The Real Cost of Swapping Infrastructure
Source: Dev.to
The Real Cost of Swapping Infrastructure
I’ve gone through enough infrastructure evaluations as an architect to recognize the moment when the energy leaves the room. It’s not when someone questions the performance numbers or the cost model. It’s when someone pulls up the codebase and starts counting how many services need to change.
The infrastructure might be more reliable, easier to operate, or have better economics, but it doesn’t matter if getting there means touching stable production code across dozens of services. The conversation shifts from “should we do this?” to “can we afford to do this?” and the answer is usually no. That gap between “this is better” and “we can actually adopt this” is where many decisions stall or get turned down.
Architecture discussions tend to follow a familiar pattern. The whiteboard fills up with boxes and arrows, the trade‑offs look reasonable, everyone agrees that you’ll come out the other end better. Then someone asks: how much code do we have to touch?
That question isn’t about features or benchmarks. It’s about risk. Architects evaluate the blast radius of change alongside performance and reliability. Every line of application code that needs to move, every client library that needs to be swapped, every behavior that needs to be re‑learned increases the cost before you can even run a proof of concept.
For systems already in production, touching stable code introduces uncertainty. It stretches review cycles, kicks off regression testing, and makes rollback complicated. Good ideas often don’t make it past this point because weaving them into existing applications costs too much.
Why Code Changes Matter
- Risk amplification – each touched service expands the blast radius.
- Review overhead – larger changes require longer code reviews and more reviewers.
- Testing burden – regression suites must be run across many components, increasing CI time.
- Rollback complexity – undoing a multi‑service change is far more involved than flipping a configuration flag.

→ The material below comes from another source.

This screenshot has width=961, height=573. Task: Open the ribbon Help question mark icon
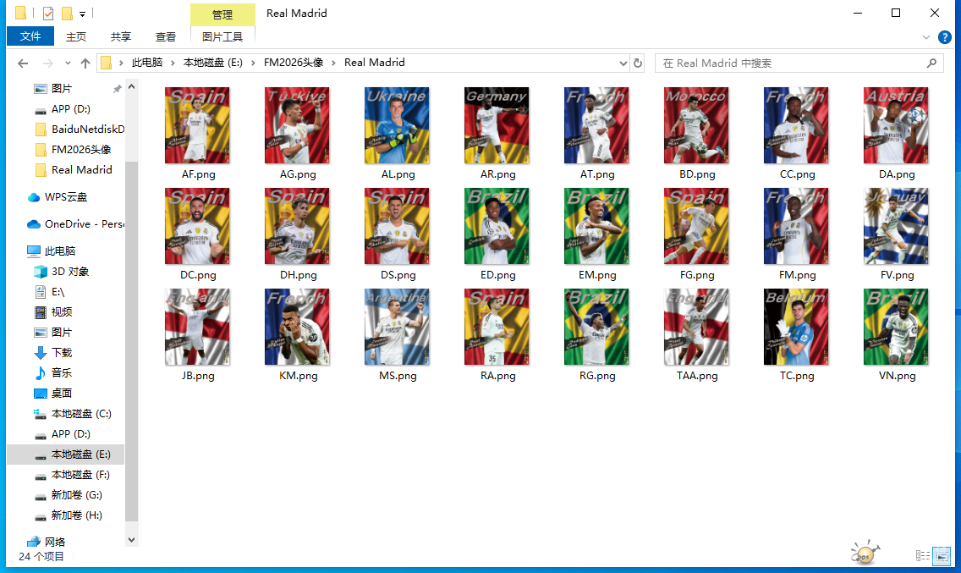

This is especially relevant for infrastructure on the hot path. When caching misbehaves, it can take other systems down with it. Teams are rightfully cautious about changes here, even when the infrastructure side of the proposal is compelling.
Teams trust behavior they’ve observed in production—how commands serialize, how errors surface, how retries behave under load. That behavior has been exercised millions of times, hardened by real traffic, load testing, and years of incremental fixes. In practice, this behavior acts as a contract between the app code and the infrastructure.
Contractual Compatibility (RESP)
For cache‑heavy systems built on Redis or Valkey, the contract is often the wire protocol itself – RESP (Redis Serialization Protocol). The application doesn’t depend on “a cache”; it depends on this specific way of talking to one.
When you hold the contract constant and change what sits behind it, the risk potential drops dramatically. Instead of rewriting cache layers or swapping SDKs across services, teams can:
- Point existing Redis/Valkey clients at a compatible service (e.g., Momento).
- Authenticate and issue the same commands they already use.
The infrastructure changes. The operational model changes. The application code largely does not.
Reducing Risk with Configuration Changes
Treating the swap as a configuration change rather than a refactor lets teams:
- Observe real production behavior without committing to a full rewrite.
- Rollback easily – simply change the endpoint back.
- Shift evaluation risk from application code to infrastructure, where it’s easier to monitor and reason about.
This approach doesn’t eliminate all risk. RESP compatibility has edges and limitations worth understanding—not every Redis command is supported. However, the shift in risk profile is significant: the bulk of the work becomes an operational concern rather than a code‑base concern.
Takeaways
- “Better” isn’t enough if achieving it requires destabilizing code no one wants to touch.
- Platforms that gain real adoption meet teams where they already are, respecting existing contracts and mental models.
- RESP compatibility exemplifies this philosophy: it lets teams keep the trusted client contract while swapping out the underlying service for benefits like scaling, availability, and reduced operational complexity.
- When evaluation feels reversible, teams engage honestly with trade‑offs instead of inventing reasons to stay put.
In practice, that reversibility often separates interesting technology from technology that actually gets adopted.